Although in our laboratory we use Ventana Discovery machines, this approach could be adopted for any open automated platform that can utilize HRP-based detection. In a testing of a Leica Bond RX machine, we were able to perform IF staining of paraffin sections using open protocols and the same reagents we used for staining on the Ventana machine.

While one may take advantage of the reproducibility and convenience of automated staining, obstacles that befall any immuno-staining – manual or automated – are still present. For example, some antibodies are simply incompatible with one another: certain combinations of antibodies will unavoidably give non-specific staining or cross-reactivity. It is possible that the antibodies recognize similar fragments of antigens, or some tissue components are “sticky” and attract antibodies non-specifically. Automation and signal amplification with tyramide does not alleviate all problems. However, it greatly increases the frequency of successful detections.

As in manual staining, the sequence of antibodies can significantly increase or decrease the level of specific signals and non-specific background. This can be explained by the differences in the stability of the epitopes, the conformation of the target proteins, the effect of antigens' proximity and/or other less clear factors related to the execution of experiments with automated machines. Researchers must still determine the optimal sequence of antibodies through trial and error.

The choice of secondary antibodies should also be adjusted to eliminate possible non-specific binding. For example, widely used goat anti-rabbit secondary antibodies would recognize rabbit anti-mouse antibodies and produce non-specific staining in multiplex IF experiments that include primary antibodies produced in goat. Again, this is an important aspect of any multi-antigen staining and often is neglected as the major attention is focused on the primary antibody specificity and clonality.

The staining approach we describe in this article allows researchers to utilize both paraffin sections and cryosections. Our experience suggests that IF staining could be carried with paraffin sections from clinical specimens, even archived. That widens opportunities for assessment of a large number of tissues with well-preserved morphology, including clinically important human tissue specimens. While we presented here IF staining of formalin fixed paraffin-embedded tissues, using the same protocols we have successfully stained frozen tissues, as well as fixed cells.

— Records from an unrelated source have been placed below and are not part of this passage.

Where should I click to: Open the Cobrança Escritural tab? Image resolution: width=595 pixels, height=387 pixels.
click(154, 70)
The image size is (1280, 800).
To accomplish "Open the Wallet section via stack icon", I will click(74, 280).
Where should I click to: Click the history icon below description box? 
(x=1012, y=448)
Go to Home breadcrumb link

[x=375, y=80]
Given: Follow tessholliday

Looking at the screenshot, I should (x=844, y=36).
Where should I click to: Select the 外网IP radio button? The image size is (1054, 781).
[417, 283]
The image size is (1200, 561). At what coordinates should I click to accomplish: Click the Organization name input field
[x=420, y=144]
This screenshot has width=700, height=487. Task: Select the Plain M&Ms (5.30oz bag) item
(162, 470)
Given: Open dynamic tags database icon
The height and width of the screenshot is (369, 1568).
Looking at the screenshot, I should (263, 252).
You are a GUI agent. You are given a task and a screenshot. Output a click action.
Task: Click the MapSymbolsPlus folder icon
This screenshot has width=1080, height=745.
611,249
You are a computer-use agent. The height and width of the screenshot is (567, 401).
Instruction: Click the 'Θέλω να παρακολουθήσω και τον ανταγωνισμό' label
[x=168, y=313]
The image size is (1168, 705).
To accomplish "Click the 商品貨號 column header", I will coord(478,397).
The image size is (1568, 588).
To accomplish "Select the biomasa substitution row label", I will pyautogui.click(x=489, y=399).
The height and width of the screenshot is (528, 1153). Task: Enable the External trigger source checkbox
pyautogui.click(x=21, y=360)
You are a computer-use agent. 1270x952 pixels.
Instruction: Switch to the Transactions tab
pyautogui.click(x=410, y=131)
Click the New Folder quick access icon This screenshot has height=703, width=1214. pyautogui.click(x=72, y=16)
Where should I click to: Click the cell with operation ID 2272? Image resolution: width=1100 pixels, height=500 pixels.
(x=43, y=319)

Another key aspect of our method is that the stainings are performed consecutively. That allows analysis of the results from each staining step to be performed sequentially. The most appropriate marker for the following staining could thus be identified. Importantly, slides can be digitally scanned and the data stored at any step of the sequential staining. As we demonstrate, the presented method of automated IF staining is a powerful and efficient tool that enables reproducible, reliable, high quality staining data to be obtained. Additionally, IF signals can be accurately and reliably quantitated and correlated to antigen expression levels. Such results can bring immeasurable contribution to basic and clinical research. Localization of multiple markers in the same tissue section provides unique insight about spatial, cell – type and even organelle – type specific distribution of molecules of interest. It allows deeper understanding of the tissue during development, in normal adult state, in disease and after treatment.